- Venue: Thialf, Heerenveen
- Dates: 31 October 2021
- Competitors: 28 skaters

Medalist men
- 1st place, gold medalist(s):  / Bart Hoolwerf / NED
- 2nd place, silver medalist(s):  / Jan Blokhuijsen / NED
- 3rd place, bronze medalist(s):  / Victor Ramler / NED

= 2022 KNSB Dutch Single Distance Championships – Men's mass start =

Dutch speed skating competition

The men's Mass Start at the 2022 KNSB Dutch Single Distance Championships in Heerenveen took place at Thialf ice skating rink on Sunday 31 October 2021. There were 28 skaters participating.

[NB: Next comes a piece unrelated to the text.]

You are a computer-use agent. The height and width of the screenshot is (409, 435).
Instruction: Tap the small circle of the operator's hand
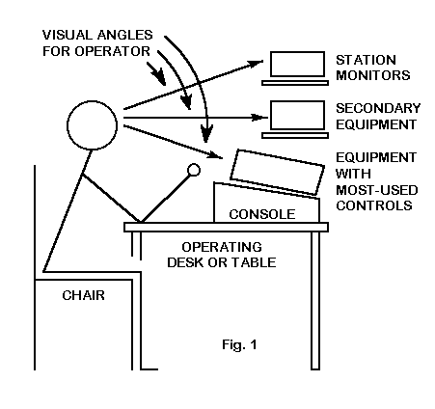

Although the tournament was held in 2021 it was the 2022 edition as it was part of the 2021–2022 speed skating season.

== Result ==

| Position | Skater | Rounds | Points sprint 1 | Points sprint 2 | Points sprint 3 | Points finish | Points total | Time |
|---|---|---|---|---|---|---|---|---|
| 1st place, gold medalist(s) | Bart Hoolwerf | 16 |  |  |  | 60 | 60 | 7:34.91 |
| 2nd place, silver medalist(s) | Jan Blokhuijsen | 16 |  |  |  | 40 | 40 | 7:34..96 |
| 3rd place, bronze medalist(s) | Victor Ramler | 16 |  |  |  | 20 | 20 | 7:35.12 |
| 4 | Sjoerd den Hertog | 16 |  |  |  | 10 | 10 | 7:35.14 |
| 5 | Jeroen Janissen | 16 |  |  |  | 6 | 6 | 7:35.67 |
| 6 | Robert Post | 16 | 3 |  | 1 |  | 4 | 7:43.29 |
| 7 | Tom den Heijer | 16 |  |  |  |  | 3 | 7:35.75 |
| 8 | Homme Jan de Groot | 16 |  | 3 |  | 3 | 3 | 7:48.45 |
| 9 | Casper de Gier | 16 |  |  | 3 |  | 3 | 8:53.05 |
| 10 | Chris Huizinga | 16 |  |  | 2 |  | 2 | 7:36.40 |
| 11 | Jordy Harink | 16 | 2 |  |  |  | 2 | 7:39.63 |
| 12 | Daan Gelling | 16 |  | 2 |  |  | 2 | 7:40.90 |
| 13 | Beau Snellink | 16 |  | 1 |  |  | 1 | 7:37.90 |
| 14 | Ids Bouma | 16 | 1 |  |  |  | 1 | 7:58.13 |
| 15 | Evert Hoolwerf | 16 |  |  |  |  | 0 | 7:35.79 |
| 16 | Kevin Hoekstra | 16 |  |  |  |  | 0 | 7:38.39 |
| 17 | Jorrit Bergsma | 16 |  |  |  |  | 0 | 7:39.15 |
| 18 | Axel Koopman | 16 |  |  |  |  | 0 | 7:40.96 |
| 19 | Yves Vergeer | 16 |  |  |  |  | 0 | 7:41.07 |
| 20 | Lars Woelders | 16 |  |  |  |  | 0 | 7:49.34 |
| 21 | Crispijn Ariëns | 16 |  |  |  |  | 0 | 7:49.67 |
| 22 | Harm Visser | 16 |  |  |  |  | 0 | 7:55.77 |
| 23 | Jos de Vos | 16 |  |  |  |  | 0 | 7:58.11 |
| 24 | Mats Stoltenborg | 16 |  |  |  |  | 0 | 8:16.60 |
| 25 | Marcel Bosker | 16 |  |  |  |  | 0 | 8:38.90 |
| 26 | Bart Mol | 13 |  |  |  |  | 0 | 6:55.20 |
| 27 | Stefan Wolffenbuttel | 12 |  |  |  |  | 0 | 5:56.07 |
| 28 | Tjerk de Boer | 12 |  |  |  |  | 0 | 5:56.25 |

Referee: Dina Melis. Starter: André de Vries.

Start: 17:12.00 hr. Finish: 17:29.03 hr.